§ **Exercise**:
The span to repeat in the listing below runs from the line containing "Task: Click the back-arrow icon beside 返回" to the line containing "Instruction: Click the", inclusive. Repeat it exactly, and only it.

§ **Source information**:
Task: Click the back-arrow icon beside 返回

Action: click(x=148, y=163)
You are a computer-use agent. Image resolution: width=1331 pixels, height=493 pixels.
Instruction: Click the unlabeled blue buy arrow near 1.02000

--

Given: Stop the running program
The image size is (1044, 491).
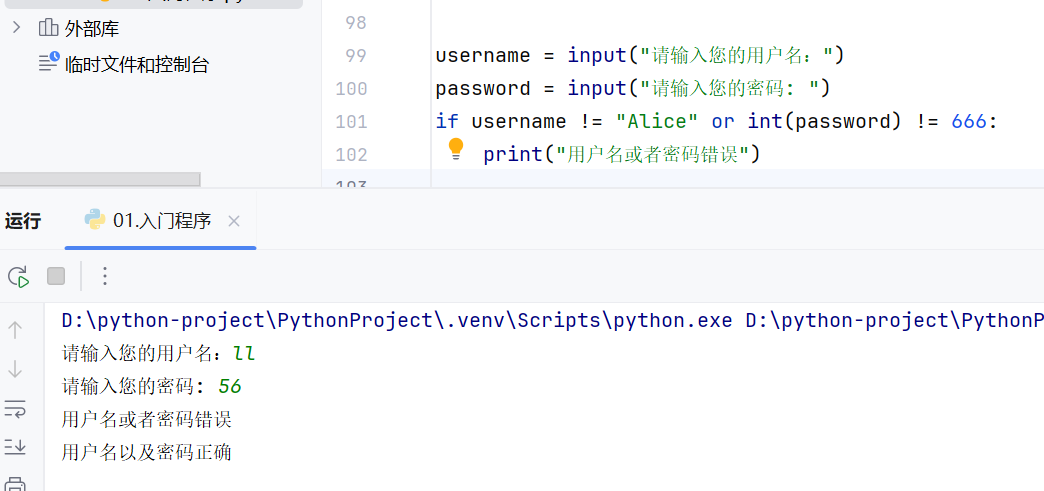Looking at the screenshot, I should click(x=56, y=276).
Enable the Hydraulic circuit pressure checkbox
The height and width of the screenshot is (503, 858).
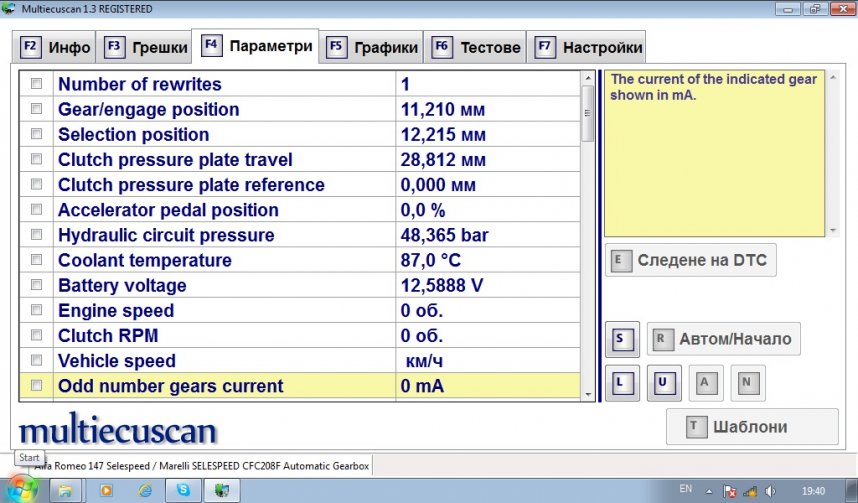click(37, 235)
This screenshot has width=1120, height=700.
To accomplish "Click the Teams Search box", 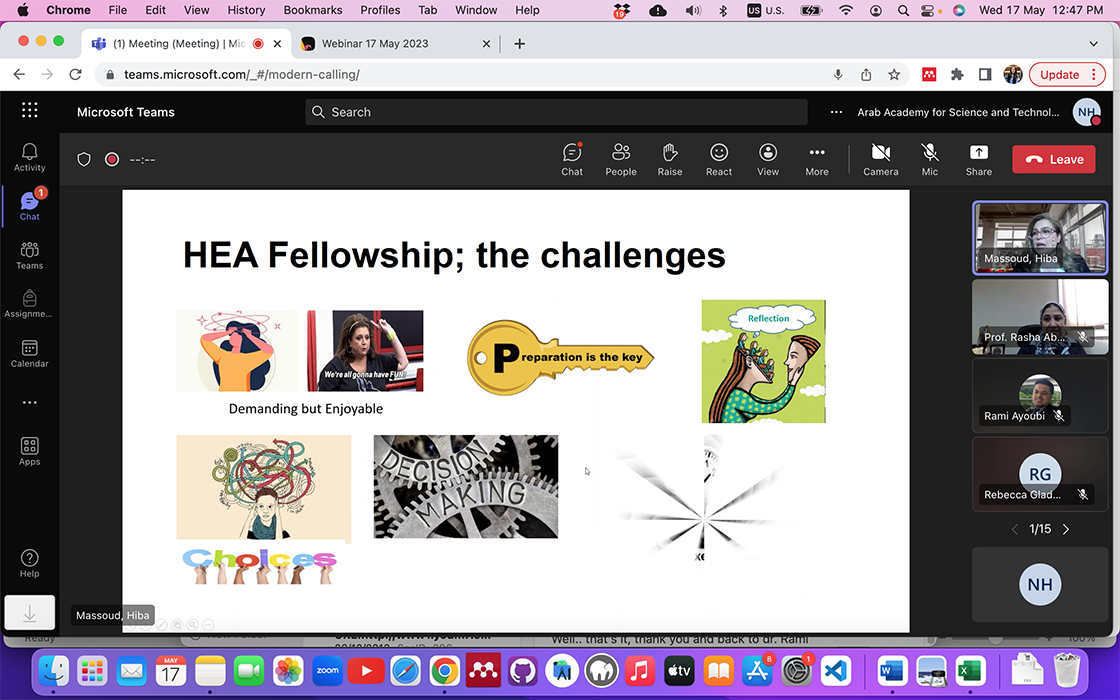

==

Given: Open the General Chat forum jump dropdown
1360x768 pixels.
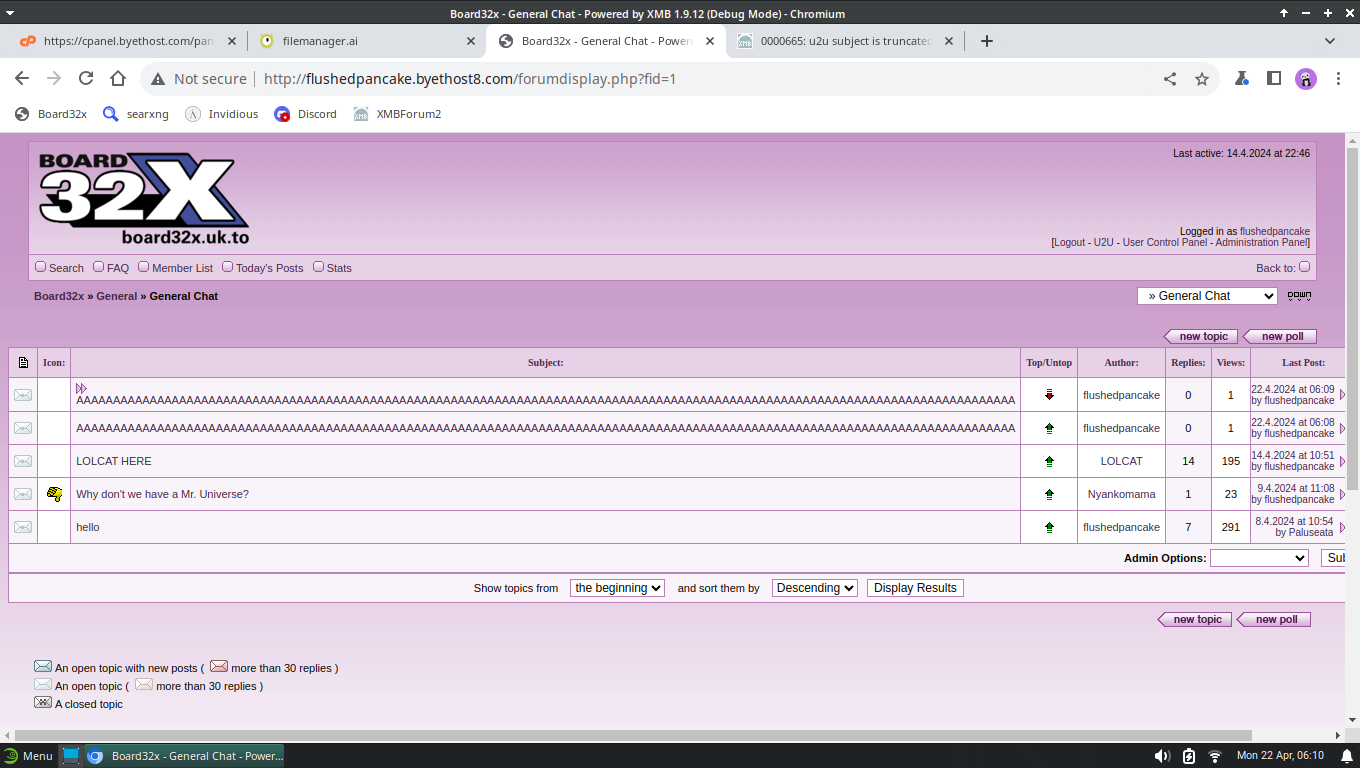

§ **Answer below**:
Task: Click the back-arrow icon beside 返回

Action: click(x=148, y=163)
You are a computer-use agent. Image resolution: width=1331 pixels, height=493 pixels.
Instruction: Click the unlabeled blue buy arrow near 1.02000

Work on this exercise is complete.